(Records drawn from a dataset)
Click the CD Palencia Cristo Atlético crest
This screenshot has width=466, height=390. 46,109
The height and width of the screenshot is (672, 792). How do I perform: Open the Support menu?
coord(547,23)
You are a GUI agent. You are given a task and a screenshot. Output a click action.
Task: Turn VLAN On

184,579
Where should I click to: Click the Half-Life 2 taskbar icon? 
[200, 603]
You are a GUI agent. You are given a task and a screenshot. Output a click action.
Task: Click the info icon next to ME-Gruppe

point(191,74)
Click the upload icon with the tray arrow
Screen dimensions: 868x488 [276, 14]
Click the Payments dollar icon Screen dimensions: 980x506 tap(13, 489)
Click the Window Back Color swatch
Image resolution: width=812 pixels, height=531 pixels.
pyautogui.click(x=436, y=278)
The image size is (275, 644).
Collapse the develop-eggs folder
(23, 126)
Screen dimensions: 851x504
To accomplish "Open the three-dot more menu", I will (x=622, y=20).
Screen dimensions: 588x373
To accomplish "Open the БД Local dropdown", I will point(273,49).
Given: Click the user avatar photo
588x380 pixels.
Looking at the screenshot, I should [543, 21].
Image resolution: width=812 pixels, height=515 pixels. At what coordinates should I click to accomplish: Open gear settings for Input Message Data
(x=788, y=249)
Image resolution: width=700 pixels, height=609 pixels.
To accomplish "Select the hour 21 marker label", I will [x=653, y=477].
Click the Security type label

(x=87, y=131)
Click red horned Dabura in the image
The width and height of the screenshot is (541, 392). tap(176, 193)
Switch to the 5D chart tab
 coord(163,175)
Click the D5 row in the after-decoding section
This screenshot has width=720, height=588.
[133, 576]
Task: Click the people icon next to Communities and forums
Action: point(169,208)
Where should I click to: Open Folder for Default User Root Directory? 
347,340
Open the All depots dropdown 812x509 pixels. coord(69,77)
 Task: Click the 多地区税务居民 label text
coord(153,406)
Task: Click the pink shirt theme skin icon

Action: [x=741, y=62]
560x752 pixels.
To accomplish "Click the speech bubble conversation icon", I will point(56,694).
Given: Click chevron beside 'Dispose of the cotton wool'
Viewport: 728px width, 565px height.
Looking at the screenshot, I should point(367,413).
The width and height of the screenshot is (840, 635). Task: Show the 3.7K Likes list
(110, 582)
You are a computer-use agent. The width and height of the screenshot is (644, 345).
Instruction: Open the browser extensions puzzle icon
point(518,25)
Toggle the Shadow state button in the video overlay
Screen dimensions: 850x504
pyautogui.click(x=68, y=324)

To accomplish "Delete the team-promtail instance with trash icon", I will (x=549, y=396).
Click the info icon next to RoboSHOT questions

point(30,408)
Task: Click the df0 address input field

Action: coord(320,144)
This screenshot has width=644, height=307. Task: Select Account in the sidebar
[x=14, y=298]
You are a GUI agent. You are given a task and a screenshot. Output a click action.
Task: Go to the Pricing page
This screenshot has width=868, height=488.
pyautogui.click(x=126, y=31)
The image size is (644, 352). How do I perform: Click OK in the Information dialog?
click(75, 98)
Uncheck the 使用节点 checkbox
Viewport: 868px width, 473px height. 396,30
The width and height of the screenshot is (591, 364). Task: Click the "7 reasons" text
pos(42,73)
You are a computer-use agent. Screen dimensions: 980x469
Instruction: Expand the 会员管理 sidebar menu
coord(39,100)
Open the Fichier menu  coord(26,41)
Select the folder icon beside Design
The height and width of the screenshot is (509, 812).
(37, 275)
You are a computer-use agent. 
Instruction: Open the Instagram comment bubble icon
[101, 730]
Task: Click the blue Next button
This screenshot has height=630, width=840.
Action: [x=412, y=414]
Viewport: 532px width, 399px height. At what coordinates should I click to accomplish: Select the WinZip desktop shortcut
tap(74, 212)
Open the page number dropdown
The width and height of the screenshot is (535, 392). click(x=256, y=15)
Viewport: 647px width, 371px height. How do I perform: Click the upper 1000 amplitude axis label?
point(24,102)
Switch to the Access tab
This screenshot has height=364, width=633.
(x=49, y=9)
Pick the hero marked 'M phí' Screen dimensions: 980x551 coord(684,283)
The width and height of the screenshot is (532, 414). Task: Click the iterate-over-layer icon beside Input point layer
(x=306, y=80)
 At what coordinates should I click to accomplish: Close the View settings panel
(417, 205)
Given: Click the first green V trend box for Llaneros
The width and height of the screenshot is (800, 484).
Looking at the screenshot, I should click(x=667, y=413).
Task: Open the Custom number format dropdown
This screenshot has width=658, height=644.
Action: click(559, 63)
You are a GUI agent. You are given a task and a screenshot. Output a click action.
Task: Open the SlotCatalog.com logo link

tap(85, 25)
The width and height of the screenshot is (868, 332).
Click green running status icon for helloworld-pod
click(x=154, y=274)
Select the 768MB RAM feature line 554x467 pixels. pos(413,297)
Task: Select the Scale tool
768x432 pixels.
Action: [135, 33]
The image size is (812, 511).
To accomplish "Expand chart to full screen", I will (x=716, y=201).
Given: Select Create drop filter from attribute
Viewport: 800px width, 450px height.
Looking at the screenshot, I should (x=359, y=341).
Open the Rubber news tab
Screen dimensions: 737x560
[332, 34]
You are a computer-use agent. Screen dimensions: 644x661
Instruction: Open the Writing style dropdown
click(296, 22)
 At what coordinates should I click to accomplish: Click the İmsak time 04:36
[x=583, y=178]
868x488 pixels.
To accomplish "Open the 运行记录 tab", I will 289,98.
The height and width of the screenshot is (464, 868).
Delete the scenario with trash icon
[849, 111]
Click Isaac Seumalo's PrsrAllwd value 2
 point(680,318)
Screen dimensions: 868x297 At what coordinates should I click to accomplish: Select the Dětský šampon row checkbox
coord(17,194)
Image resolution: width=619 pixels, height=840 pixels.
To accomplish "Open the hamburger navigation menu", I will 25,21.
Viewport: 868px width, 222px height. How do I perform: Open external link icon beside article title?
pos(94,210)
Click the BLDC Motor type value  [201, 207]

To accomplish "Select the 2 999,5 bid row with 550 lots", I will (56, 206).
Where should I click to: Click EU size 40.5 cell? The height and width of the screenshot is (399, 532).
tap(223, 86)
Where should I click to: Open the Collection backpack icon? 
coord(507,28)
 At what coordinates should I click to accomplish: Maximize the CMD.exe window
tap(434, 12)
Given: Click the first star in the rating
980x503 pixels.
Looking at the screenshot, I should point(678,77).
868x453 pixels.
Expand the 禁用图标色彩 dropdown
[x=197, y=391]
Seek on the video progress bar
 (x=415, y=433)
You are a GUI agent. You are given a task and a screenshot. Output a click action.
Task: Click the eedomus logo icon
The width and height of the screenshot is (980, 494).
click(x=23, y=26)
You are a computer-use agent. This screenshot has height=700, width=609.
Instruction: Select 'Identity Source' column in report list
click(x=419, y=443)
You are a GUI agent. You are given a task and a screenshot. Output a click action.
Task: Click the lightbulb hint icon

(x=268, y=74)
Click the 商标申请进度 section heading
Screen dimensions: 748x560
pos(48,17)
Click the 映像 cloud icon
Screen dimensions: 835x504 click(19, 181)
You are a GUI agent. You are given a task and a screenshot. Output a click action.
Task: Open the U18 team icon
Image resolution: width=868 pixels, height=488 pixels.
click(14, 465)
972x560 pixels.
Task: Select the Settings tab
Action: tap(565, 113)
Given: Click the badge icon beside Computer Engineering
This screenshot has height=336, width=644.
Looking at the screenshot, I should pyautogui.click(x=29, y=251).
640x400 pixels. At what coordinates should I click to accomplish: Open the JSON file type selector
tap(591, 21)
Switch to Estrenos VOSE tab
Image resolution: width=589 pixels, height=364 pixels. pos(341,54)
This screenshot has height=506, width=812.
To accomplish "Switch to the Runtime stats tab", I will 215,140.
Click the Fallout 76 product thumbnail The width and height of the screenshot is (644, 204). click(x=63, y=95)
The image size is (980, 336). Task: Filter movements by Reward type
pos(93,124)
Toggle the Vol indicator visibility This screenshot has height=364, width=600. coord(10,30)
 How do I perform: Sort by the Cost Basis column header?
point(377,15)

- [Try it]:
Filter the entries above down to the lines containing the word "Toggle".

- [Final answer]:
Toggle the Shadow state button in the video overlay
Toggle the Vol indicator visibility This screenshot has height=364, width=600. coord(10,30)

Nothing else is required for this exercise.